▶ [Assignment]: When you write out the records, keep every word exact and drop the pictures.

******

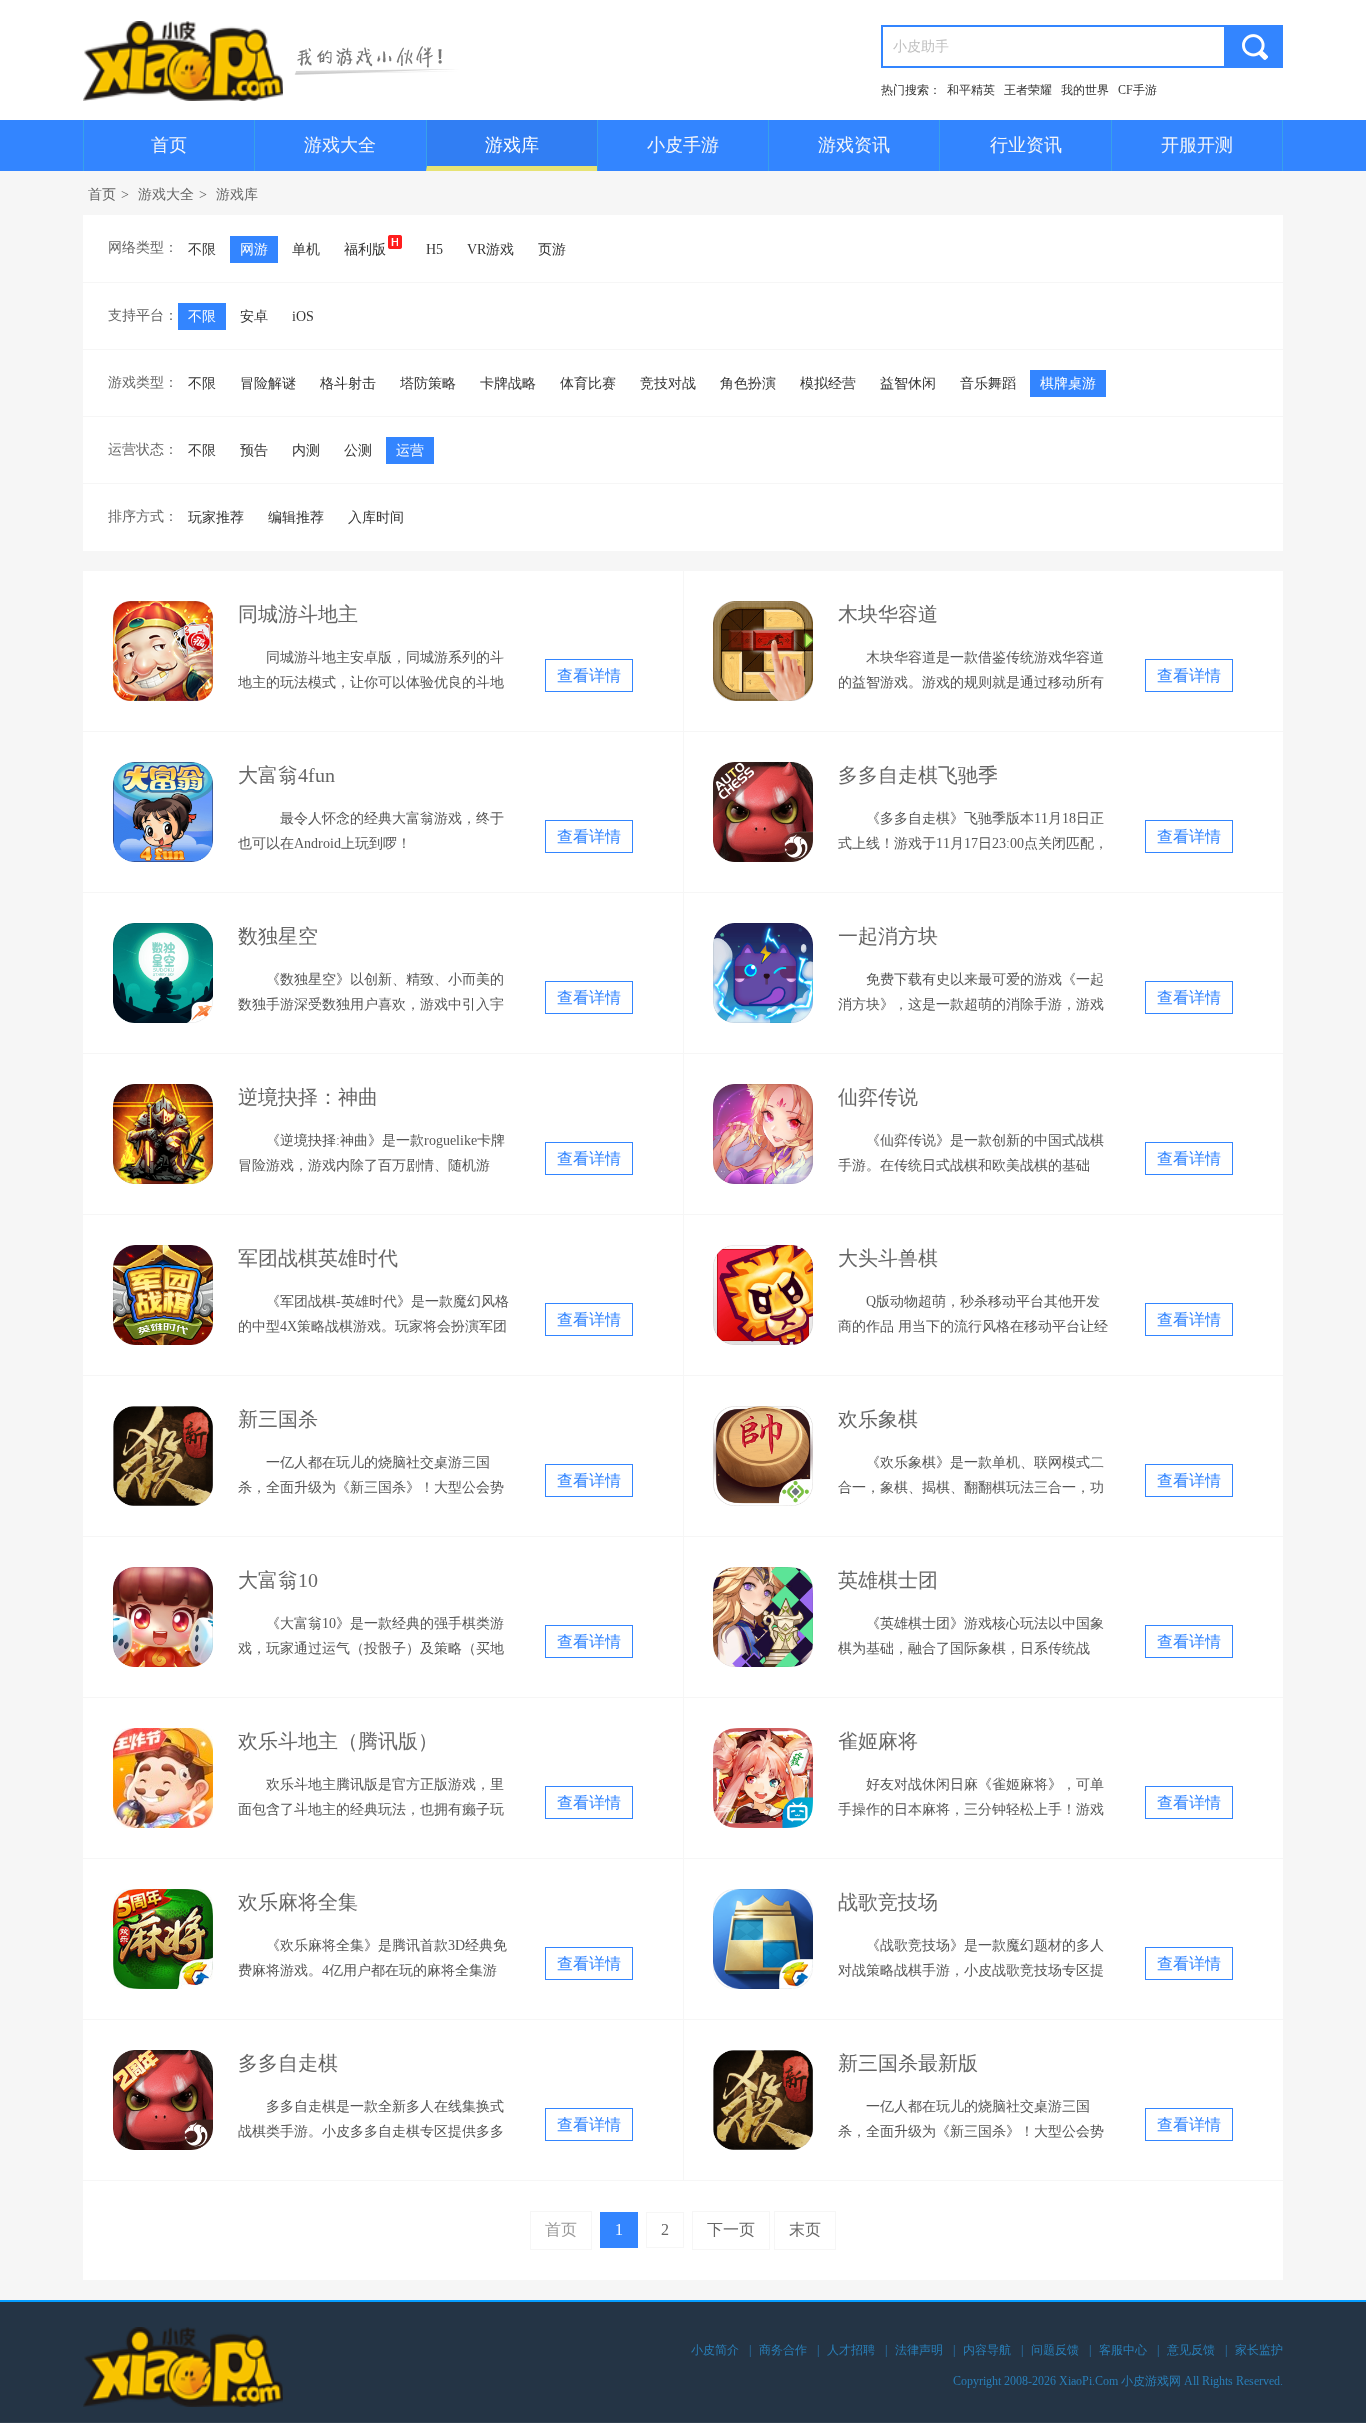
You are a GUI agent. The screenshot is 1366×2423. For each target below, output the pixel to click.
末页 (805, 2229)
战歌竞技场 (888, 1902)
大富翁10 (278, 1580)
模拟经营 (828, 383)
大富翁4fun (286, 775)
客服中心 (1123, 2350)
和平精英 (971, 90)
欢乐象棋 (878, 1419)
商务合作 (783, 2350)
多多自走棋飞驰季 (918, 775)
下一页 (731, 2229)
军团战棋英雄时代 (318, 1258)
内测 (306, 450)
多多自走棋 (288, 2063)
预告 (254, 450)
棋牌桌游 (1068, 383)
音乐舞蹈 (988, 383)
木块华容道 (888, 614)
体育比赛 (588, 383)
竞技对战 (668, 383)
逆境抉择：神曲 (308, 1097)
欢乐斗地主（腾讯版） (338, 1741)
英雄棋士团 (888, 1580)
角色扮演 (748, 383)
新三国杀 (278, 1419)
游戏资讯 (854, 145)
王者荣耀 (1028, 90)
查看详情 (589, 675)
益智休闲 (908, 383)
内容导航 (987, 2350)
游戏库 (512, 145)
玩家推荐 (216, 517)
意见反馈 (1191, 2350)
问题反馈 (1055, 2350)
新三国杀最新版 (908, 2063)
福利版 (365, 249)
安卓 (254, 316)
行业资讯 (1026, 145)
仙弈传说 (878, 1097)
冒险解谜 (268, 383)
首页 (169, 145)
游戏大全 (340, 145)
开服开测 (1197, 145)
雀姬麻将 (878, 1741)
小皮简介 (715, 2350)
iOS (303, 316)
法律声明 (919, 2350)
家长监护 (1259, 2350)
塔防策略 (428, 383)
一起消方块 (888, 936)
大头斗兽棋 (888, 1258)
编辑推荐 (296, 517)
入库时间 (376, 517)
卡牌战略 (508, 383)
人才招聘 (851, 2350)
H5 (434, 249)
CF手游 (1137, 90)
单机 (306, 249)
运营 (410, 450)
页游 (552, 249)
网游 (254, 249)
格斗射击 (348, 383)
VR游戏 (490, 249)
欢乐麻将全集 (298, 1902)
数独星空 (278, 936)
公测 (358, 450)
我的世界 (1085, 90)
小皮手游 (683, 145)
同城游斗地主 (298, 614)
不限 (202, 249)
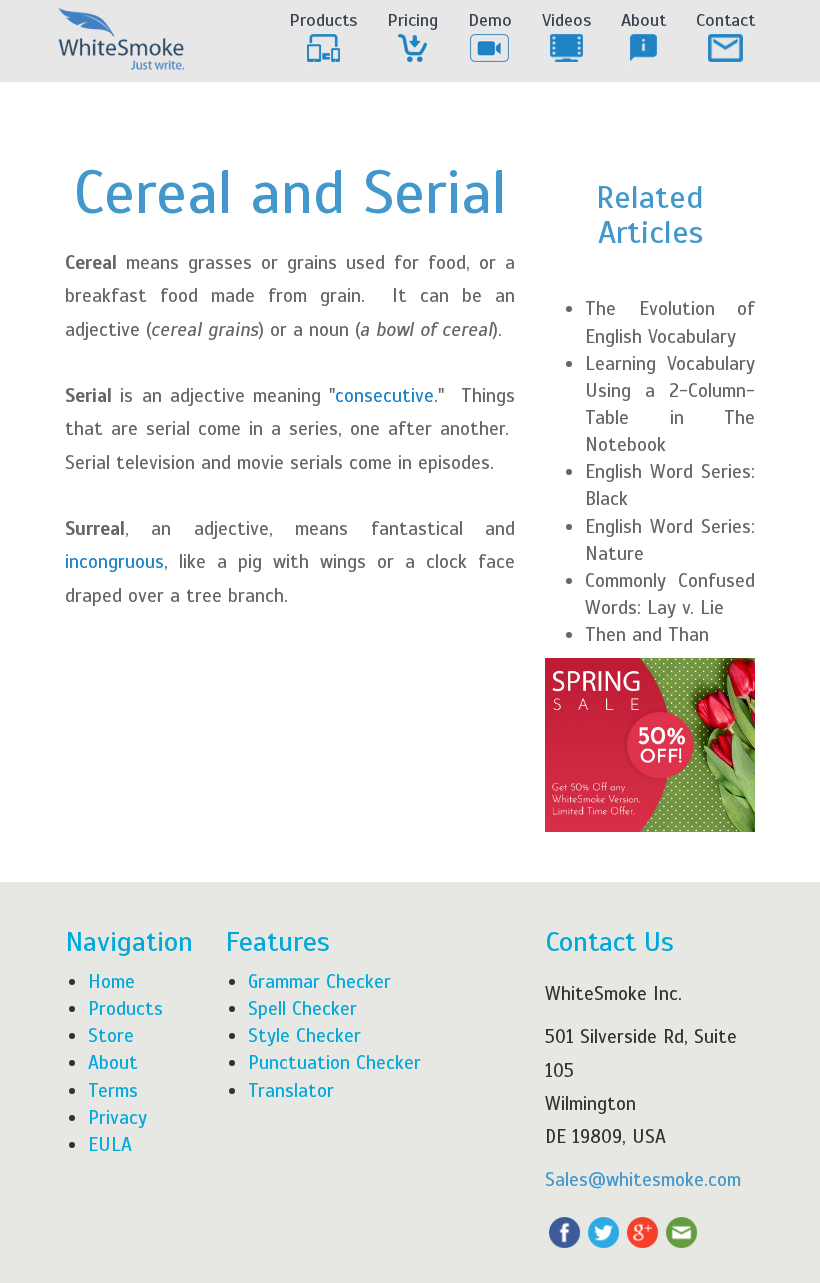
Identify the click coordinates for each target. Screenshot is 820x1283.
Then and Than (647, 634)
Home (111, 981)
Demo (490, 20)
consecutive (384, 395)
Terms (113, 1090)
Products (323, 20)
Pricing (412, 20)
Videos (566, 20)
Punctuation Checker (334, 1062)
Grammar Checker (319, 981)
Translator (291, 1090)
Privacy (117, 1117)
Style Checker (304, 1035)
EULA (110, 1144)
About (643, 20)
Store (111, 1035)
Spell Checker (302, 1008)
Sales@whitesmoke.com (643, 1179)
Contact (725, 20)
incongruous (114, 561)
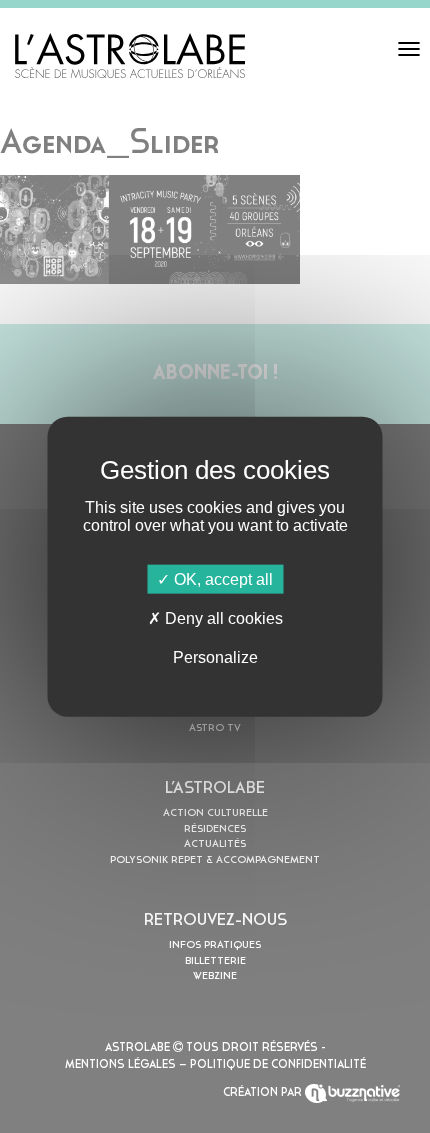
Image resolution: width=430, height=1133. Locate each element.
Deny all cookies (222, 617)
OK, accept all (221, 578)
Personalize (215, 657)
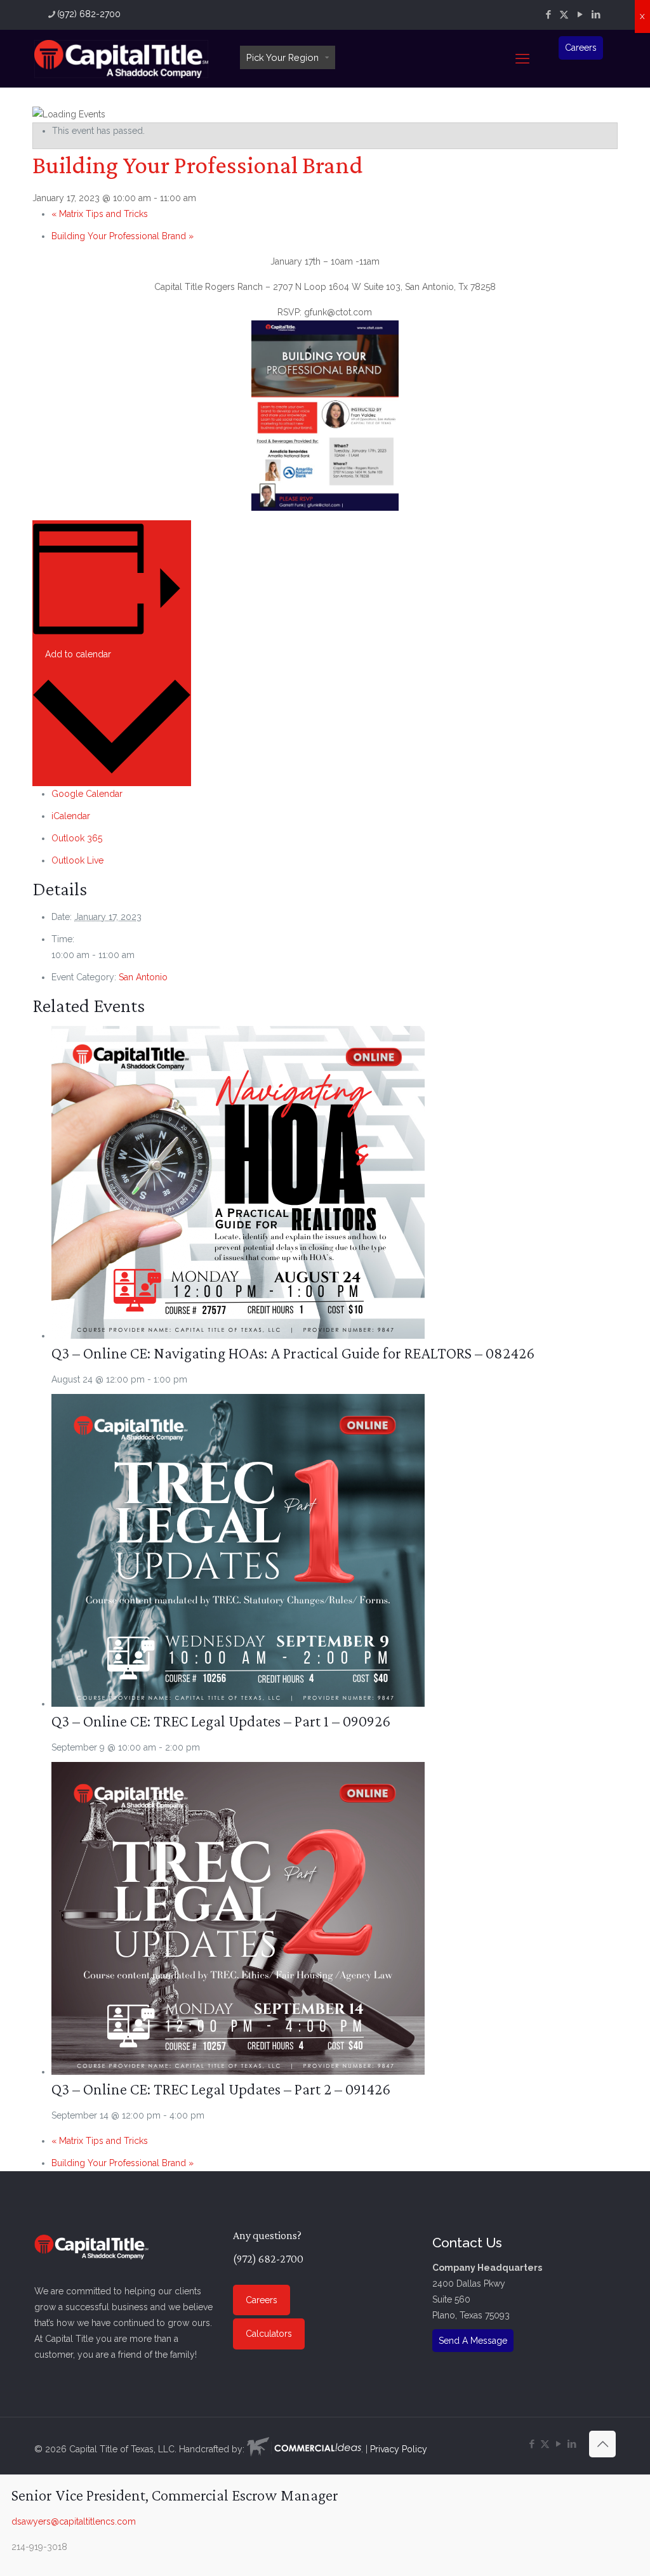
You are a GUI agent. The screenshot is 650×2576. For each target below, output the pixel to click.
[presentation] (238, 1336)
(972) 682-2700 (89, 14)
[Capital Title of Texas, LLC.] (121, 58)
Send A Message (473, 2341)
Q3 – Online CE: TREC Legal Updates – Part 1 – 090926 (220, 1721)
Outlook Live (77, 860)
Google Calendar (87, 794)
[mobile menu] (522, 58)
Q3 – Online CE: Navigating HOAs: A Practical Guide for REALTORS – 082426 (292, 1353)
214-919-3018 (39, 2547)
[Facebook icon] (548, 14)
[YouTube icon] (580, 14)
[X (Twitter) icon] (564, 14)
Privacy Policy (398, 2449)
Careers (581, 48)
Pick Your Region (282, 57)
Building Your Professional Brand (122, 236)
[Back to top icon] (602, 2444)
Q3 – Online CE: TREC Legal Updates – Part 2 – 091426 (220, 2089)
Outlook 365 (76, 838)
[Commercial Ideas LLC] (304, 2449)
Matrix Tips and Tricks (99, 214)
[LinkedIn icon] (595, 14)
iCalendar (70, 816)
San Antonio (143, 977)
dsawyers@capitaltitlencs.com (73, 2521)
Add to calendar (78, 654)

******

▶ [Expected output]:
You are a GUI agent. The screenshot is 1366×2423. For each target below, output the pixel to click.
末页 (805, 2229)
战歌竞技场 (888, 1902)
大富翁10 (278, 1580)
模拟经营 (828, 383)
大富翁4fun (286, 775)
客服中心 (1123, 2350)
和平精英 (971, 90)
欢乐象棋 (878, 1419)
商务合作 (783, 2350)
多多自走棋飞驰季 (918, 775)
下一页 (731, 2229)
军团战棋英雄时代 (318, 1258)
内测 (306, 450)
多多自走棋 (288, 2063)
预告 (254, 450)
棋牌桌游 (1068, 383)
音乐舞蹈 (988, 383)
木块华容道 (888, 614)
体育比赛 (588, 383)
竞技对战 (668, 383)
逆境抉择：神曲 (308, 1097)
欢乐斗地主（腾讯版） (338, 1741)
英雄棋士团 (888, 1580)
角色扮演 (748, 383)
新三国杀 (278, 1419)
游戏资讯 (854, 145)
王者荣耀 (1028, 90)
查看详情 (589, 675)
益智休闲 (908, 383)
内容导航 (987, 2350)
游戏库 (512, 145)
玩家推荐 (216, 517)
意见反馈 (1191, 2350)
问题反馈 (1055, 2350)
新三国杀最新版 (908, 2063)
福利版 (365, 249)
安卓 (254, 316)
行业资讯 (1026, 145)
仙弈传说 (878, 1097)
冒险解谜 (268, 383)
首页 (169, 145)
游戏大全 (340, 145)
开服开测 (1197, 145)
雀姬麻将 (878, 1741)
小皮简介 (715, 2350)
iOS (303, 316)
法律声明 (919, 2350)
家长监护 (1259, 2350)
塔防策略 (428, 383)
一起消方块 (888, 936)
大头斗兽棋 (888, 1258)
编辑推荐 (296, 517)
入库时间 (376, 517)
卡牌战略 (508, 383)
人才招聘 (851, 2350)
H5 (434, 249)
CF手游 (1137, 90)
单机 (306, 249)
运营 (410, 450)
页游 (552, 249)
网游 (254, 249)
格斗射击 (348, 383)
VR游戏 (490, 249)
欢乐麻将全集 (298, 1902)
数独星空 (278, 936)
公测 (358, 450)
我的世界 (1085, 90)
小皮手游 (683, 145)
同城游斗地主 (298, 614)
不限 (202, 249)
Identify the click coordinates for each target. Screenshot is 820x1283.
Then and Than (647, 634)
Home (111, 981)
Demo (490, 20)
consecutive (384, 395)
Terms (113, 1090)
Products (323, 20)
Pricing (412, 20)
Videos (566, 20)
Punctuation Checker (334, 1062)
Grammar Checker (319, 981)
Translator (291, 1090)
Privacy (117, 1117)
Style Checker (304, 1035)
EULA (110, 1144)
About (643, 20)
Store (111, 1035)
Spell Checker (302, 1008)
Sales@whitesmoke.com (643, 1179)
Contact (725, 20)
incongruous (114, 561)
Image resolution: width=430, height=1133. Locate each element.
Deny all cookies (222, 617)
OK, accept all (221, 578)
Personalize (215, 657)
You are a GUI agent. The screenshot is 650×2576. For each target below, output the pixel to click.
[presentation] (238, 1336)
(972) 682-2700 (89, 14)
[Capital Title of Texas, LLC.] (121, 58)
Send A Message (473, 2341)
Q3 – Online CE: TREC Legal Updates – Part 1 – 090926 (220, 1721)
Outlook Live (77, 860)
Google Calendar (87, 794)
[mobile menu] (522, 58)
Q3 – Online CE: Navigating HOAs: A Practical Guide for REALTORS – 082426 (292, 1353)
214-919-3018 (39, 2547)
[Facebook icon] (548, 14)
[YouTube icon] (580, 14)
[X (Twitter) icon] (564, 14)
Privacy Policy (398, 2449)
Careers (581, 48)
Pick Your Region (282, 57)
Building Your Professional Brand (122, 236)
[Back to top icon] (602, 2444)
Q3 – Online CE: TREC Legal Updates – Part 2 – 091426 (220, 2089)
Outlook 365 (76, 838)
[Commercial Ideas LLC] (304, 2449)
Matrix Tips and Tricks (99, 214)
[LinkedIn icon] (595, 14)
iCalendar (70, 816)
San Antonio (143, 977)
dsawyers@capitaltitlencs.com (73, 2521)
Add to calendar (78, 654)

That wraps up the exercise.